By Michael S. Derby
NEW YORK (Reuters) -Federal Reserve officials speaking in television interviews on Thursday indicated they see no urgency for a change in monetary policy as they seek more information to determine how the Trump administration’s trade tariffs are affecting the economy.
Fed Governor Christopher Waller said in a Bloomberg interview that given the cadence of the administration’s shifts on import taxes, it wouldn’t be until some time this summer that some sense of how this is playing out will start to emerge, which suggests no imminent change in monetary policy. That sense of patience on policy was shared by Cleveland Fed President Beth Hammack, who spoke on CNBC.
“I don’t think you’re going to see enough happen in the real data in the next couple of months, until you get past July,” Waller said. “When you get to the second half of the year, I think we’ll start having better ideas what’s going to happen with the tariff world that the administration is considering.”

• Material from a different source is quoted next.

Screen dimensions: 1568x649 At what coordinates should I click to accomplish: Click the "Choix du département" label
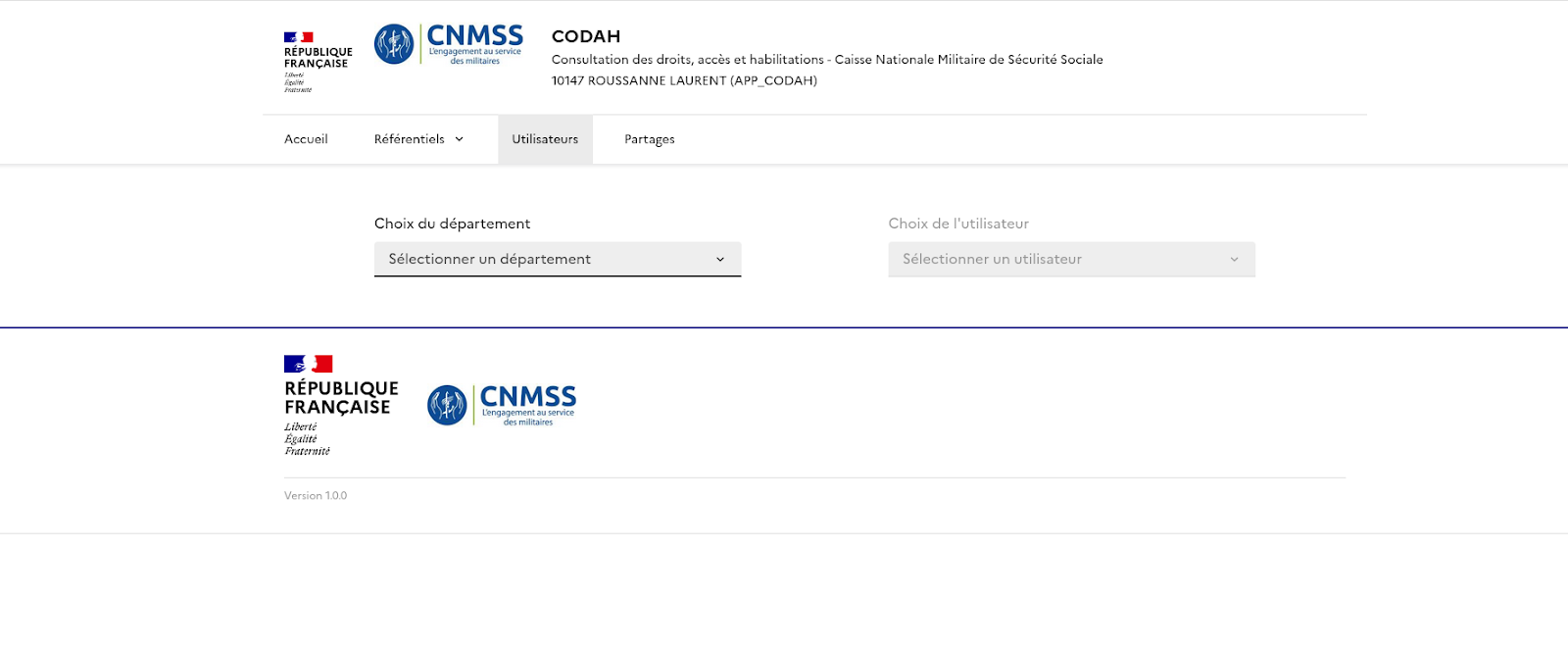(452, 224)
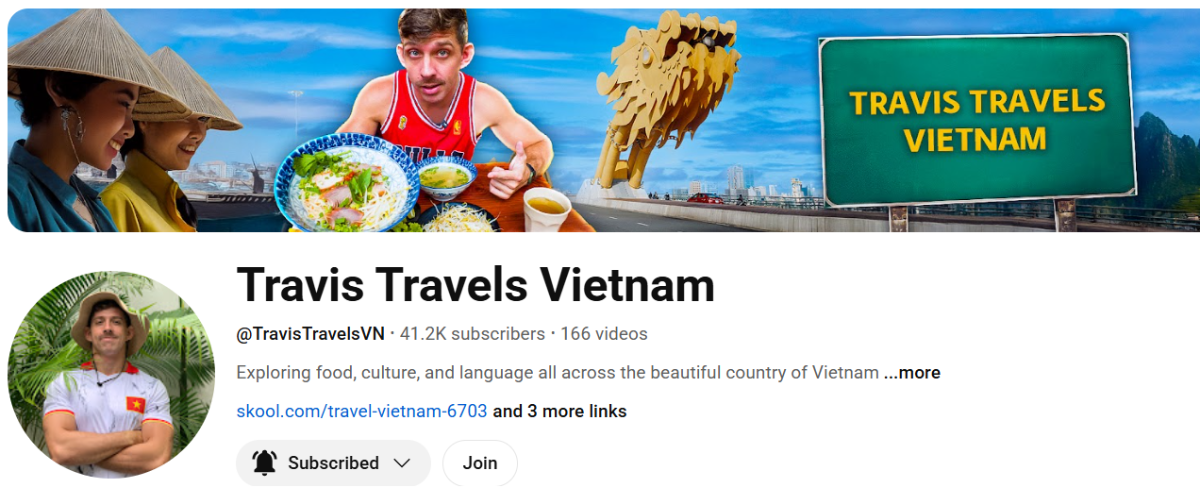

Waller reiterated his view that he believes the tariffs, which many economists, as well as central bankers, reckon will push up inflation while pushing down employment and growth, will have a one-time effect on price pressures. If it plays out like that and inflation does not prove enduring that suggests Fed policy may not need to react.
“The economics tells me that the tariffs are a one-time price level effect that’s going to pass through,” Waller said. Some of the inflation impact of higher import prices would be offset by weakening consumer demand, falling employment and negative hits to household wealth, he said, so when it comes to the rising inflation, “it may not be as high as people think.”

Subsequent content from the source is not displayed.